Lemos conclui que determinadas mídias como expressões da cibercultura “potencializam o compartilhamento, a distribuição, a cooperação, a apropriação dos bens simbólicos, ao contrário daquelas mídias representativas das culturas de massa, nas quais todos os que as consumiam deveriam ser levados a uma concordância no consumo dos mesmos bens e na apreciação das mesmas crenças. Nas culturas contemporâneas, segundo citação de Lev Manovich que Lemos traz para a conclusão de seu texto “todo o cidadão pode construir seu próprio estilo de vida customizado, selecionando de um amplo, porém não infinito número de escolhas. A “lógica das tecnologias das novas mídias reflete esta nova lógica social”. (MANOVICH, apud LEMOS 2005, p8, tradução nossa). Lemos localiza três formas históricas de remixagem e volta às questões de hibridização homem-máquina:

No prefácio do seu livro publicado na Coréia, Manovich afirma que “remix” é a melhor metáfora para compreender as novas mídias. Ele vai apontar três

formas históricas. A primeira é a que nos referimos, como vimos, ao pós- modernismo, o “remixing de formas e conteúdos culturais prévios em uma

media ou forma cultural”. A segunda é o que chamamos de globalização,

mistura e reconfiguração de culturas nacionais em um estilo global, não necessariamente homogêneo. O terceiro tipo de re-mixagem aparece com as novas mídias. Aqui as tecnologias da cibercultura fazem o “remix entre as

interfaces de varias formas culturais e as novas técnicas de software –em resumo,a remixagem entre a cultura e os computadores”. (LEMOS 2005, p.8, tradução nossa)

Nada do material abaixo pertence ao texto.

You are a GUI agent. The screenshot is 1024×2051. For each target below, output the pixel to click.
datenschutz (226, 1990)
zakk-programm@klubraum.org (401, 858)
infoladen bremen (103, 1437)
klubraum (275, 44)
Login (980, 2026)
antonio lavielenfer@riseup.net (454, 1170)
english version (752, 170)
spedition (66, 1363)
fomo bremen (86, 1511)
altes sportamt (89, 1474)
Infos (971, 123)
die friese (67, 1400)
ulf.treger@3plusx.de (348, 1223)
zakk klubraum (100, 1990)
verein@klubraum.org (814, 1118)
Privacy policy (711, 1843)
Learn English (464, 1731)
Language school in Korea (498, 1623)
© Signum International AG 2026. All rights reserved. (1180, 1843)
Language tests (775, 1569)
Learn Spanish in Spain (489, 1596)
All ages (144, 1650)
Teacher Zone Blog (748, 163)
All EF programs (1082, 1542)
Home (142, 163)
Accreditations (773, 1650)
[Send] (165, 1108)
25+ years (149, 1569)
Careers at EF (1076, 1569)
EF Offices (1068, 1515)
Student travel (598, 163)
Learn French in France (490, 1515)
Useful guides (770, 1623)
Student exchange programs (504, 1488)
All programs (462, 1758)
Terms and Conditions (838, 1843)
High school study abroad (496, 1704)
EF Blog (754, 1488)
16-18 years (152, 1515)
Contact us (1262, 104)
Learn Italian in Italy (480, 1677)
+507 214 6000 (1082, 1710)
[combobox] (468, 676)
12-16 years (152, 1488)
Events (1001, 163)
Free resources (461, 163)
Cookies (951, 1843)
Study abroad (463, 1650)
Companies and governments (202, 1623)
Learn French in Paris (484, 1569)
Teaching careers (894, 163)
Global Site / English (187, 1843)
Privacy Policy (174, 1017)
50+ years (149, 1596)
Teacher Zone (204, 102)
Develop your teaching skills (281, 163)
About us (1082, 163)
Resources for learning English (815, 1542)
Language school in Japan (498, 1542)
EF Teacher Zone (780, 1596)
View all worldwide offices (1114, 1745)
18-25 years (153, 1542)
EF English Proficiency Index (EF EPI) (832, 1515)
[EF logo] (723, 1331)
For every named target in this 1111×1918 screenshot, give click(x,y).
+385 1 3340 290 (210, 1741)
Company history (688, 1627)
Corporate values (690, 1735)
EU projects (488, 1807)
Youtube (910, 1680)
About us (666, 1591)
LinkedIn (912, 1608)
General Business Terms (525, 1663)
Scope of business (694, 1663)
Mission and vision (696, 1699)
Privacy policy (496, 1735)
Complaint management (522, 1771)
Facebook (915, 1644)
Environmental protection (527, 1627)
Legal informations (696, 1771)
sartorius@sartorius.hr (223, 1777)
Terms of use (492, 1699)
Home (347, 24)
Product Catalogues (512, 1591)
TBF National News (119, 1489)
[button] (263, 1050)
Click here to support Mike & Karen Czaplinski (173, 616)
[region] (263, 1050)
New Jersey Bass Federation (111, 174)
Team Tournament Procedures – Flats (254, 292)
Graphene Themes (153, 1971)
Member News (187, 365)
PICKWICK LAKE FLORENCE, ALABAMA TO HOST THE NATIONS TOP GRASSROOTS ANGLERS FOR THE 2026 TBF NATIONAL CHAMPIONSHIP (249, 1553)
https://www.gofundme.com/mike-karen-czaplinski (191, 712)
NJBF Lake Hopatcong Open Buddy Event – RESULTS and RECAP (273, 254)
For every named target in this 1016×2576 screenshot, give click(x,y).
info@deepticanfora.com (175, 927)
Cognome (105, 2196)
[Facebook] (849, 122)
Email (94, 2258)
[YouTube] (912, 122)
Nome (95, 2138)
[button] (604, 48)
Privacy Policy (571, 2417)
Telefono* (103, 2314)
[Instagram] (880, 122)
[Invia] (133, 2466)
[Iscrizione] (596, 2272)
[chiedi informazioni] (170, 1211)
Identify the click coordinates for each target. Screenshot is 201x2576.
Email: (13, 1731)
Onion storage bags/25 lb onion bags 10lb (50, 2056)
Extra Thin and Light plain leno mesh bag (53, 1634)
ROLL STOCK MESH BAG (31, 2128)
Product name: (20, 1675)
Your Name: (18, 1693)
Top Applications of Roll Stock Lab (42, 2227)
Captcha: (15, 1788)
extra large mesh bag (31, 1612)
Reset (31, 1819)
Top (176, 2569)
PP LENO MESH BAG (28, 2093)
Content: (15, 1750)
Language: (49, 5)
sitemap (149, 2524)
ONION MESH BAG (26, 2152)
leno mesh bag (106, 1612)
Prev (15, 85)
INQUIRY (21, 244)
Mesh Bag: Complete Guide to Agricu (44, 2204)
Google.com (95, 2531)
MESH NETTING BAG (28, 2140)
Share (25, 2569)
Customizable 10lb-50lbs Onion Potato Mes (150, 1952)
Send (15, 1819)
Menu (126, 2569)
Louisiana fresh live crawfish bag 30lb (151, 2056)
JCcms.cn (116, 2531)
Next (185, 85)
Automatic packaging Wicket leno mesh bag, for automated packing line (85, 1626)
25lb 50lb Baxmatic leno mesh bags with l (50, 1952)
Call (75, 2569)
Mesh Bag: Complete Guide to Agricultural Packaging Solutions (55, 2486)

Nesse sentido, sua abordagem ganha dimensões que vão além do estudo das poéticas de traduções intersemióticas realizado por Plaza. Tais dimensões reconfiguram a sociedade contemporânea pela construção coletiva do saber.

O texto de Lemos reclama o olhar para a participação, mas não entra em detalhes sobre os processos e metodologias de que as novas mídias se valem para tornar presente esta remixagem; nem como estes novos métodos se constituem em novas codificações de signos relacionados intersemioticamente; e semioticamente interpretáveis, distinguíveis e passíveis de aprendizagem, como métodos que são, por aqueles que desejam participar e construir coletivamente os processos sociais contemporâneos e que por alguma razão estão à margem dele.

Parece que o anteriormente discutido na recuperação das teorizações do Traduções

Intersemióticas responde justamente a este aspecto. O ‘como’ potencializar as trocas

informacionais de maneira apropriada às novas inteligências mobilizadas pelos novos meios deve impulsionar buscas de um aprofundamento nas formas de funcionamento do sistema midiático na cultura contemporânea, para multiplicá-las em conhecimento e saber compartilhado.